▶ [Work request] In the data below, which lines hold "badge"? Copy every one.

__________________________________________________

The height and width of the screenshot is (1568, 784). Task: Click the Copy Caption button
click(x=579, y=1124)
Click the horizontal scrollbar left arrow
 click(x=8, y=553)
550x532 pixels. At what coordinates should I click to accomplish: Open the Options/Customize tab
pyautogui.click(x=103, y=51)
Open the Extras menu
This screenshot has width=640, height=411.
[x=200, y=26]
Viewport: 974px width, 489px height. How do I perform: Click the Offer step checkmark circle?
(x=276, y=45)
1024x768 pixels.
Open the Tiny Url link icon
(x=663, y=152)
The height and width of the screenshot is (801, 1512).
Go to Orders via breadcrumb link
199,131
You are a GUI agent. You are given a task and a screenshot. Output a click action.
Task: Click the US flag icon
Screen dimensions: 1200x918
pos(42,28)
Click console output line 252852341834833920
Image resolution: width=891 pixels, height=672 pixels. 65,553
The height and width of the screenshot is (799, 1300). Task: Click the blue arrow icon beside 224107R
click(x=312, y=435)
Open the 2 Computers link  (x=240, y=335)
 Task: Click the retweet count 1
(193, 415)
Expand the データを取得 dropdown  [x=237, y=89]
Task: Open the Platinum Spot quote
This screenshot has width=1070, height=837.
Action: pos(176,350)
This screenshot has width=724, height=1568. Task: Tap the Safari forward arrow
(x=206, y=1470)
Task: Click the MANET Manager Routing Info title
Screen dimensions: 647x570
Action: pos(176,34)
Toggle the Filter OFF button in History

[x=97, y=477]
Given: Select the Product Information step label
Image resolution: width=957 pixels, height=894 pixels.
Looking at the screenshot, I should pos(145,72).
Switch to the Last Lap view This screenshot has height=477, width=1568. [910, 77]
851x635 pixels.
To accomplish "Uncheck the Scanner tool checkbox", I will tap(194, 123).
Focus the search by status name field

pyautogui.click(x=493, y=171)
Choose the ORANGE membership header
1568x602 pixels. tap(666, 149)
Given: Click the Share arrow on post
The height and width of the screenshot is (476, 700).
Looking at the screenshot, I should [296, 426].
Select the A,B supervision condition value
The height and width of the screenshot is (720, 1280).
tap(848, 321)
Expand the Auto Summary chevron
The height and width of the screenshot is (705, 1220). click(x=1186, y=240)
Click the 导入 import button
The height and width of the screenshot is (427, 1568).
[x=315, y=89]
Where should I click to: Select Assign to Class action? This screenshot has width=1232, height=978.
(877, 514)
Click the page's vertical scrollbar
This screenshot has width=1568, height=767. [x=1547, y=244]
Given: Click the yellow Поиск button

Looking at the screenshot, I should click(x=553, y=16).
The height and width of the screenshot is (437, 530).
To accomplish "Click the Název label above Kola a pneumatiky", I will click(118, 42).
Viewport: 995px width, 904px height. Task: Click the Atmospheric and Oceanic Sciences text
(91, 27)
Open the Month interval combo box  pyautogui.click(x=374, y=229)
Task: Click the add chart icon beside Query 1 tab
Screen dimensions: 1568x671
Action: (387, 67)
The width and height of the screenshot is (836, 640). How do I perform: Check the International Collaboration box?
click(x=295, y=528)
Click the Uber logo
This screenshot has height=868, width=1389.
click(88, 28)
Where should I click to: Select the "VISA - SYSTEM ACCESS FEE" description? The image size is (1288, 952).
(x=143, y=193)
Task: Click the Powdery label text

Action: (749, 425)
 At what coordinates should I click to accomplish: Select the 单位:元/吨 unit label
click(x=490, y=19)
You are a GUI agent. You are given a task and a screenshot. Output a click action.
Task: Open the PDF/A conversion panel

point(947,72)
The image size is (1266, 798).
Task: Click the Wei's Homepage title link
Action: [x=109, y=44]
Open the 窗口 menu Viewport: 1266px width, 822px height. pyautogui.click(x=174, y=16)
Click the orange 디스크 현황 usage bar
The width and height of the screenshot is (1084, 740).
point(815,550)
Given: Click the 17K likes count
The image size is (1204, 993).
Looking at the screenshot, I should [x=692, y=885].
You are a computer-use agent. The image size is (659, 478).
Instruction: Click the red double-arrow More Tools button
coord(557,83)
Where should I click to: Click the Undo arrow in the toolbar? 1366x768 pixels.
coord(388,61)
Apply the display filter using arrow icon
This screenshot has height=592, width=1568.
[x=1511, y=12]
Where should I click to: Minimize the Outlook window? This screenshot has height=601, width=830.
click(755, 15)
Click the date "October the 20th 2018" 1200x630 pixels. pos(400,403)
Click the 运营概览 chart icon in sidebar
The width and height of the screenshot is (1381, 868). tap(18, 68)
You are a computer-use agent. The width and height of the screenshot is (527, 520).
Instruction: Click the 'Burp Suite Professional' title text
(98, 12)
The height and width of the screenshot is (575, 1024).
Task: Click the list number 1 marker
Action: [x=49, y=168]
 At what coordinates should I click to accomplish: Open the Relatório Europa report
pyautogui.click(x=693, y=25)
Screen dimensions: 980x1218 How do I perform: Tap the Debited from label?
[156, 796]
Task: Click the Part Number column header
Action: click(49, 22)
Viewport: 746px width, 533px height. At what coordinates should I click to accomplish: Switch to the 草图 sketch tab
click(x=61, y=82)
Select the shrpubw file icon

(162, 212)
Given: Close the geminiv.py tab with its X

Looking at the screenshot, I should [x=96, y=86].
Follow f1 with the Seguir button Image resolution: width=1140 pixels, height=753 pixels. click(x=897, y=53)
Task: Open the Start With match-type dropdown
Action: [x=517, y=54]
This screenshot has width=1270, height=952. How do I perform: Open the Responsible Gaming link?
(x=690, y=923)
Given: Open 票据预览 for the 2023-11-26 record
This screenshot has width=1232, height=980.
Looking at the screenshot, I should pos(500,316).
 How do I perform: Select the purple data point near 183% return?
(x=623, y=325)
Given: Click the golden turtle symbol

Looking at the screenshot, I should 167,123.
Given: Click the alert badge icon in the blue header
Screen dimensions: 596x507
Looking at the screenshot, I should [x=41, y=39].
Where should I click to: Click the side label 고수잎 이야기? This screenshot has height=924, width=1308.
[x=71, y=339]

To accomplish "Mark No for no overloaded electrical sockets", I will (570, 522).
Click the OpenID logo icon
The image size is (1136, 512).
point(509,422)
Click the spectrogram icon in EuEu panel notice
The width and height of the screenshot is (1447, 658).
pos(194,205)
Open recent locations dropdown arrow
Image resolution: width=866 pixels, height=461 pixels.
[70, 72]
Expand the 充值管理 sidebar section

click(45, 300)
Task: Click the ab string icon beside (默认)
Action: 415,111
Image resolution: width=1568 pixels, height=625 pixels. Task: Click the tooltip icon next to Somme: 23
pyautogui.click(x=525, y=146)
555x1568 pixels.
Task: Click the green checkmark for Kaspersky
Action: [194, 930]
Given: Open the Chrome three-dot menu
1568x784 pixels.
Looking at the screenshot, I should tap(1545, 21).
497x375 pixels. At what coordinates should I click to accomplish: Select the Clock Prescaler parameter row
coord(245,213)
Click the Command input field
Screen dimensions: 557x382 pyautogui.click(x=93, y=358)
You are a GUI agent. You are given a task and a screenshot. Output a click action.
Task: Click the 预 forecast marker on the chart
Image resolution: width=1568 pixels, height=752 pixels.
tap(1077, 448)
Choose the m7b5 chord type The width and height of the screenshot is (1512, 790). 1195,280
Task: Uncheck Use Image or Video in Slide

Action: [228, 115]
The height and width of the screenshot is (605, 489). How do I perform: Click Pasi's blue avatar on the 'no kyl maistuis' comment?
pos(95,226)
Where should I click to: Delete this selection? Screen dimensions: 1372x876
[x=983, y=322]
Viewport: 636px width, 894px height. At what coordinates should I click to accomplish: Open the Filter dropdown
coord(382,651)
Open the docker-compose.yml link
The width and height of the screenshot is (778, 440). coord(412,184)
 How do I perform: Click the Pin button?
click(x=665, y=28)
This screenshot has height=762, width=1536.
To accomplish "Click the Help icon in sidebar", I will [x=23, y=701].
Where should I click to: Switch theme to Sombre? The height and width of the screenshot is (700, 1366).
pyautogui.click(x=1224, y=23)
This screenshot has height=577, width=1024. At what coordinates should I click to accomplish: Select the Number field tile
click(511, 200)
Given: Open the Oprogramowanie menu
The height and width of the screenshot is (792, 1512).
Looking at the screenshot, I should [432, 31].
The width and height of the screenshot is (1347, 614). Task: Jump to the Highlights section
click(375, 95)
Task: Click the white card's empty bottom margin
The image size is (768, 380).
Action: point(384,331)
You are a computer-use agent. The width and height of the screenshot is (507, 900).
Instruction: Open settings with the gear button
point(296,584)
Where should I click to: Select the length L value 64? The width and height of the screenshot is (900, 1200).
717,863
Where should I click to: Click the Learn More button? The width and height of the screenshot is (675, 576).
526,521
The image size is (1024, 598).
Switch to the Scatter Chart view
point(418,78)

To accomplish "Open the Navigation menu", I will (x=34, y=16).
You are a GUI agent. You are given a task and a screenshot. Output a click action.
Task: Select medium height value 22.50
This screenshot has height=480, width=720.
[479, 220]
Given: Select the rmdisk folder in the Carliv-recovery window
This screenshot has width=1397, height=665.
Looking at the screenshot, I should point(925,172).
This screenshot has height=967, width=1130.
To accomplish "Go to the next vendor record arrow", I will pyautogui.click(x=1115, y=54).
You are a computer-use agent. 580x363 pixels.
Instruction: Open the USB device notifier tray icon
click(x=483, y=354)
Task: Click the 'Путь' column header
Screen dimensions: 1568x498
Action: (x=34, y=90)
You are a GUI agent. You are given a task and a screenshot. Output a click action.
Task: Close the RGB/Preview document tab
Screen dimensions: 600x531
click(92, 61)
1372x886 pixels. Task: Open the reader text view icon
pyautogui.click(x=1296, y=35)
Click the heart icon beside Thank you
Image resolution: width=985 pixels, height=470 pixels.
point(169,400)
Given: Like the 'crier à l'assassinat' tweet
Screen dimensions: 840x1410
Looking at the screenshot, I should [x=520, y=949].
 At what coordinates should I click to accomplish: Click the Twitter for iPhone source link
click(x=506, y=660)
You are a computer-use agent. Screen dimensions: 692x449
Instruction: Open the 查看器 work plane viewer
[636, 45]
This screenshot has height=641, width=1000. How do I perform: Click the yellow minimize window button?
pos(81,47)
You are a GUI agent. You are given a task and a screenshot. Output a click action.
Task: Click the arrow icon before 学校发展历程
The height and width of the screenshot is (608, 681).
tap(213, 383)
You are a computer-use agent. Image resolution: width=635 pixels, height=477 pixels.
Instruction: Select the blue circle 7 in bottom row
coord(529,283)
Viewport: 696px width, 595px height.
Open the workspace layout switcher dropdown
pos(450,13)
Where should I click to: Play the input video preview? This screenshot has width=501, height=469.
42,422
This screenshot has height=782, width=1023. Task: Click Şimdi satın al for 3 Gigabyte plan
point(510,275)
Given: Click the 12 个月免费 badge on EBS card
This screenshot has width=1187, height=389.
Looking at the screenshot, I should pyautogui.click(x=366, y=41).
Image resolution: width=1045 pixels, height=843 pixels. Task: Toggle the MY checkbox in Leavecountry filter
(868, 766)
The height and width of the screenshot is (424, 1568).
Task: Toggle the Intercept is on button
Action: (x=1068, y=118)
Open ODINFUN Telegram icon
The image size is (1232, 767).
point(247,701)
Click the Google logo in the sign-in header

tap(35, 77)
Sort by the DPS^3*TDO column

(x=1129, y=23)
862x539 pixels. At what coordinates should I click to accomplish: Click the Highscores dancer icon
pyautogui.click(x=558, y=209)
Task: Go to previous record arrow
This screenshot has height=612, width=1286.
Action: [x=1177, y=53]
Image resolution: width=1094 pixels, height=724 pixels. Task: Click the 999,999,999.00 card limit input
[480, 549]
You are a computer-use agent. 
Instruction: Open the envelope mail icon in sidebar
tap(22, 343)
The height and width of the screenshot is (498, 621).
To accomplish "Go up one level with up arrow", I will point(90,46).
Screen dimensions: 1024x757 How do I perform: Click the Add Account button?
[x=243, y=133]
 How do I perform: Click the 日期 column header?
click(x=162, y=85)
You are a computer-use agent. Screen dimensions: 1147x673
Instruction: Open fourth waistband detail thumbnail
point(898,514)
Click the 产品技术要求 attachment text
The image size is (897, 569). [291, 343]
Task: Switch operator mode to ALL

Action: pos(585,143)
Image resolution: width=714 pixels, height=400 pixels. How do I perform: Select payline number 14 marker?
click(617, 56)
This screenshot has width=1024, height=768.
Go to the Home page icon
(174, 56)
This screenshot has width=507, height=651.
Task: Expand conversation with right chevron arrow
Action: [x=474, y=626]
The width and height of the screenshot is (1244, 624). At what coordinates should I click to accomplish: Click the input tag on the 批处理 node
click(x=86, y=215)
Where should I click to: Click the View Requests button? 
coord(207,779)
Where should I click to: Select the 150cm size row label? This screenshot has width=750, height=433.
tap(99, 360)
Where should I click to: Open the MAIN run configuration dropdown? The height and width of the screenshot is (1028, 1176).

__________________________________________________

▶ [Expected answer]
Given: Click the alert badge icon in the blue header
Given: Click the 12 个月免费 badge on EBS card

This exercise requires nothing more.